神武天皇から王が宮で即位して何年経過して立太子し、何年間宮に在位したと書き綴った中国冊封体制下の記録があり、その記録が中国の史書の元号と対応していたため、日本の標準時計となり得たと思われます。
しかし、畿内政権が中国と没交渉で基準となる時計が無かったために、日本書紀は真の日本史からズレた記述がなされてしまい矛盾だらけになってしまいました。
そして、どうして天智天皇かというと、631年に高表仁が倭にやってきて難波で太子と会っていて、すなわち、631年以降畿内も倭と呼ばれ、670年に「倭名更號日本」と国号を変更しているからです。
日本は元筑紫にあった小国だったけれど、とうとう131国を支配する天皇の地位を天智天皇が手に入れたのですが、日本書紀に書かれない667年までの中宮天皇までは天智天皇や元明・元正天皇にとっては正式な天皇ではなかったのではないでしょうか。

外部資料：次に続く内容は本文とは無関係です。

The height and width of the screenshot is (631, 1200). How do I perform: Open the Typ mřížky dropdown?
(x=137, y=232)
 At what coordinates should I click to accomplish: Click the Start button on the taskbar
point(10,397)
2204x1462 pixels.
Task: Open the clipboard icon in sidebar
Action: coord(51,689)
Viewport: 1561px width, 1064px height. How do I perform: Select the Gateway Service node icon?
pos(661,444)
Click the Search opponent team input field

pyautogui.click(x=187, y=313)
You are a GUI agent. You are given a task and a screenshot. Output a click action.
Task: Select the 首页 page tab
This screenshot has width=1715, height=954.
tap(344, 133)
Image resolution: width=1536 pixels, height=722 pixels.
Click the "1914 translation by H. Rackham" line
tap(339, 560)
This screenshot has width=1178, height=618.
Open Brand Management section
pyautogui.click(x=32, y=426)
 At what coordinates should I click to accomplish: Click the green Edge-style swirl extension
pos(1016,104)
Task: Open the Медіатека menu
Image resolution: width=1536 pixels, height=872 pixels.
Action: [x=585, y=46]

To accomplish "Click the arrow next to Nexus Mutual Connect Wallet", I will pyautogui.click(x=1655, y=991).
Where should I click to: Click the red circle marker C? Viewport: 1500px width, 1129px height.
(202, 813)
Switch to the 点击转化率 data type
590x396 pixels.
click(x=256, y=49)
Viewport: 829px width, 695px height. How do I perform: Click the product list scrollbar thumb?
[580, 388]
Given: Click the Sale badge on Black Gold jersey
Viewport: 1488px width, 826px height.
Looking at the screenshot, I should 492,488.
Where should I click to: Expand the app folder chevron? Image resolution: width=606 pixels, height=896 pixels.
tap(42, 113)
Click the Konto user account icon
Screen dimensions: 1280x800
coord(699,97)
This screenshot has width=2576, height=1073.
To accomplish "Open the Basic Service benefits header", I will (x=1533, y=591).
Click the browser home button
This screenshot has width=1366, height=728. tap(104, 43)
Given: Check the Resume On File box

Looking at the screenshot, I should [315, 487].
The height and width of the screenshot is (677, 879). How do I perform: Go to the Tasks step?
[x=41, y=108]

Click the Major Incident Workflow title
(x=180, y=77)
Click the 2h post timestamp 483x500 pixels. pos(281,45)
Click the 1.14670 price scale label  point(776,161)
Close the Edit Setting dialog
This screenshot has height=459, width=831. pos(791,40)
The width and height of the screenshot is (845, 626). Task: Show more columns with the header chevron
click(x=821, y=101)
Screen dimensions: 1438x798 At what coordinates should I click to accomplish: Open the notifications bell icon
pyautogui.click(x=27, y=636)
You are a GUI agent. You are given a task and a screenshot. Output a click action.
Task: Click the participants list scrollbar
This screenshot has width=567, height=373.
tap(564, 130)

天智天皇が太子で摂政として実権を握っていたとしなければならなかったので、天智天皇は記述したけれども、中宮天皇を正式な天皇と書かなかった理由は違う場所に小治田天皇を記述してしまったからで、摂政にはかならず天皇が別に存在します。
日本書紀の推古紀には推古天皇、タリシヒコ、推古天皇の太子、リカミタフリ、彦人太子、その他の同時代の王がごった煮のように混在し、あたかも、1人の天皇、1人の太子として記述されたと思われます。
したがいまして、聖徳太子は廐戸皇子、豐耳聰、聖徳、豐聰耳法大王、法主王などの何人かが集まった人物で、おそらく、タリシヒコが法興帝と呼ばれたのだからリカミタフリが「聖徳」太子と呼ばれたとかんがえられます。